Records in a dataset:
* BEGIN *

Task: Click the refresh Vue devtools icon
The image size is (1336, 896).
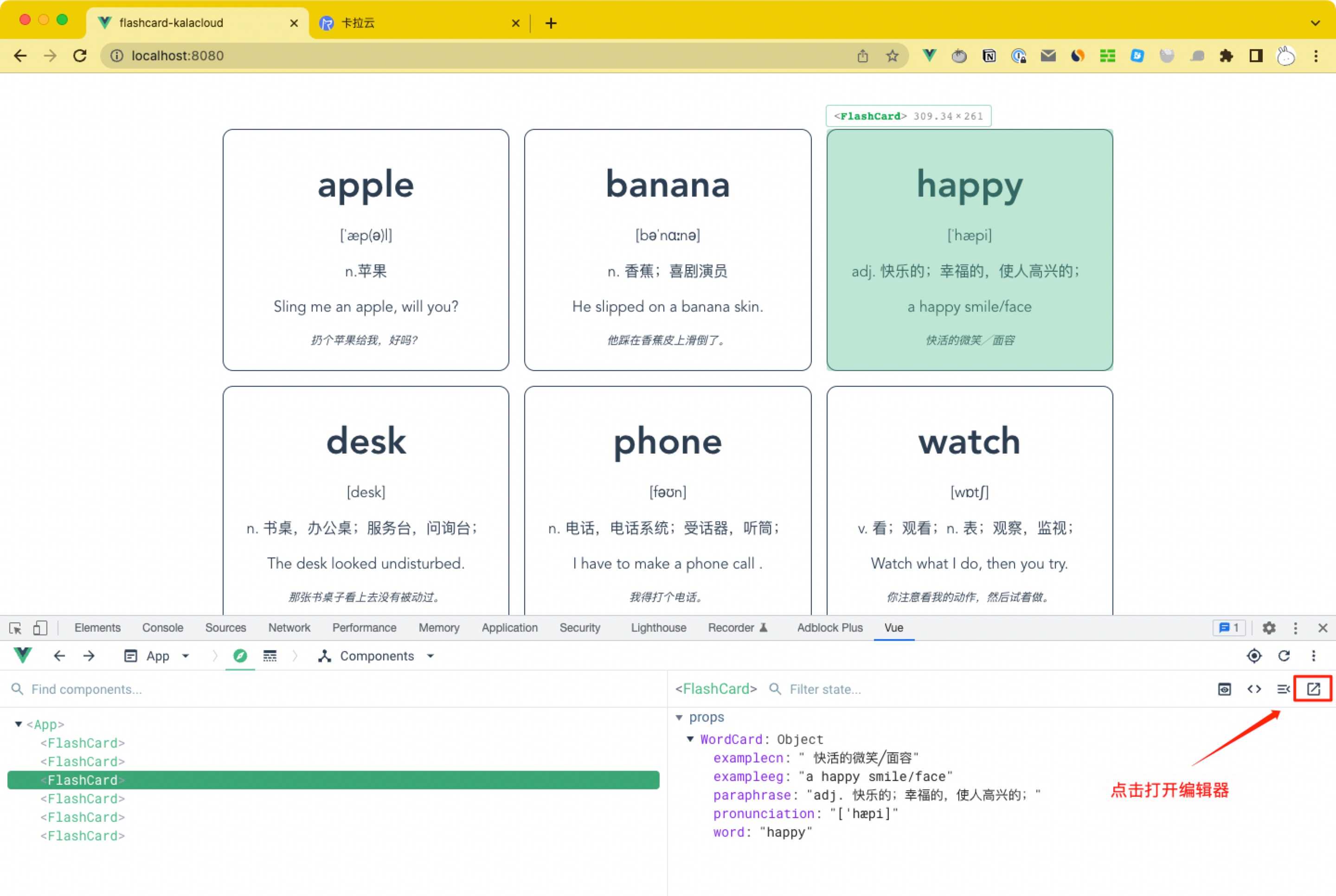Action: point(1283,655)
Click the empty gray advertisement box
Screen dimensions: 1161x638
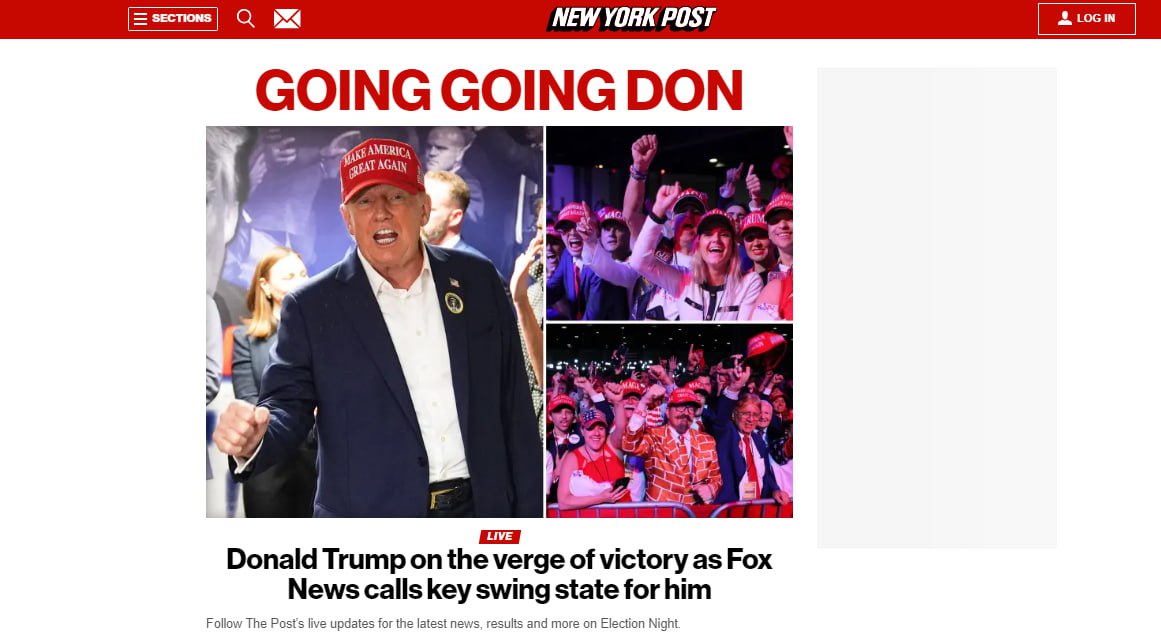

* END *

▸ **Task instructions**
Recast the part of the entries that opens with the line containing "Click the empty gray advertisement box" and runs through the end of the entries as a numbered list, skipping blank lines. Leave the pictures out of your answer.

▸ **Answer for this exercise**
1. Click the empty gray advertisement box
2. Screen dimensions: 1161x638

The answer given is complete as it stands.